In the first quarter of 2021, one in every seven home purchases was made by an institutional investor (asset managers, pension funds, foreign sovereign wealth funds). Among other things, this prices perspective middle-class homeowners out of the marketplace. HousingWire reported that investor purchases of single-family homes in 2021 rose 4.8% year over year in the first quarter, while investors maintained the largest market share in the multifamily sector by buying 25.8% of multifamily properties that sold. Investors acquired the largest share of lower-priced homes (20.8%), compared to 12.5% of high-priced homes and 11.3% of mid-priced homes. These investors typically pay in cash and often 50% above the asking price, while devouring entire neighborhoods by transforming them from middle-class homes into rental properties.
The New York Post has reported that since 2010, 700 houses in Spring Hill, Tennessee have been purchased by just four companies. These investors now own roughly five percent of total houses in the town and have raised occupants' rent in some instances by 35%.
Spring Hill is not alone. Cities with the highest market share of investor purchases in the 2021 third quarter included Atlanta (32%), Phoenix (31.7%), Jacksonville (28.3%), and Miami (28.1%). These particular locations are not by accident. Investors are set on purchasing homes in appealing neighborhoods with access to exceptional school districts. These are the same neighborhoods many young couples seek out when they are looking to start and/or raise a family.
As corporate homeownership continues to pay top dollar to purchase single-family homes while subjecting tenants to higher living costs during the process, America is quickly becoming a renter nation. These investors are stripping potential homeowners of a place to call their own while robbing them of a pivotal fragment of the American dream in the process. Home-price appreciation has on average been the mechanism behind Americans achieving financial expansion, and these investors are shamelessly bankrupting them off this opportunity.
However, perhaps the largest player entrenched in the U.S. real estate market is Blackstone, a giant private equity firm, as well as the largest landlord in America and real estate company worldwide. Blackstone has $881 billion of assets with real estate being its largest focus area, with $279 billion of investor capital under management across a $514 billion global real estate portfolio. Relying on billions in credit from big banks, Blackstone has made a habit of buying tens of thousands of homes at deeply discounted prices and then turning them into single-family rentals. Another merciless attempt at undercutting the middle class.
For decades, homeownership was an emblem of duty, responsibility, and a means of security for endless middle-class families across the nation. However, through financial greed, untapped narcissism, and unchecked power, investors have become committed to metamorphosizing America into a nation of renters, inevitably killing the middle class in the process.

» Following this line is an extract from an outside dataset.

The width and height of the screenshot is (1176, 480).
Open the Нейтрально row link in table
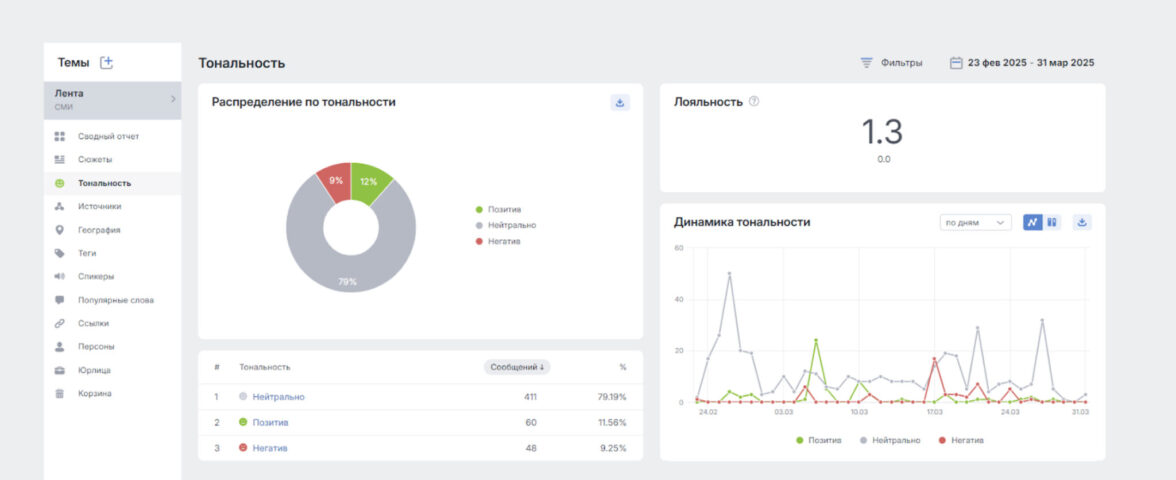point(278,397)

Why do investors insist on trotting such a reckless course? There could be many reasons, but apart from the vast increase in wealth that no investor or corporation has ever shied away from accumulating, it comes down to control. If the average American is driven out of the housing market, and the bulk of the available housing is owned by investors and cooperations, Americans now become bound to their rule, beholden to the investor, and free of any independence or individual liberty.
Remember when the WEF said, “You will own nothing and be happy?”

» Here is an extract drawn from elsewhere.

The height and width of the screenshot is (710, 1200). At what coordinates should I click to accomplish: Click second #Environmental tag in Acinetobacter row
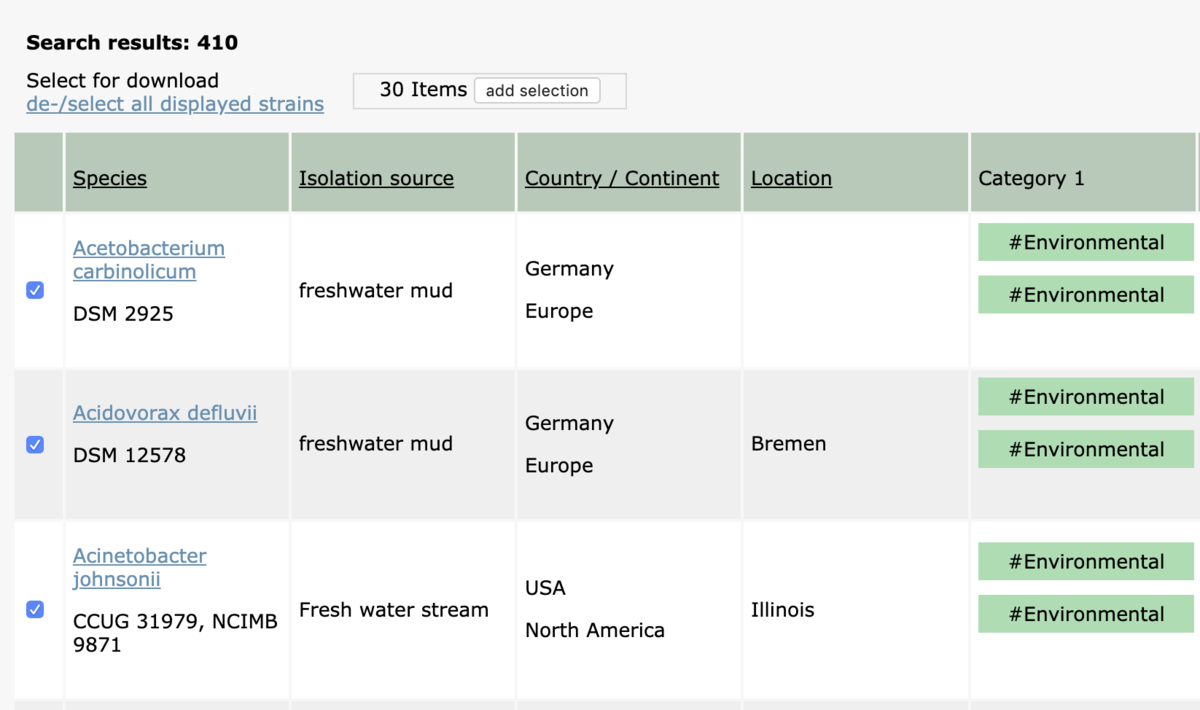1086,614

Correction: Christopher Beattie of the Black Rock Corporste Communications team informs us that a report this article cited that "Over the past decade, the corporation has bought more than 80,000 single-family houses" is incorrect:
BlackRock does not buy single-family houses. Please see below for a link to a website we recently launched in response to such inaccurate claims and misperceptions regarding BlackRock and the housing market.
BlackRock and Housing: Setting the Record Straight
BlackRock is an active investor in the U.S. real estate market, but we are not among the institutional investors buying single-family houses.
We regret the error that relied on a published report elsewhere.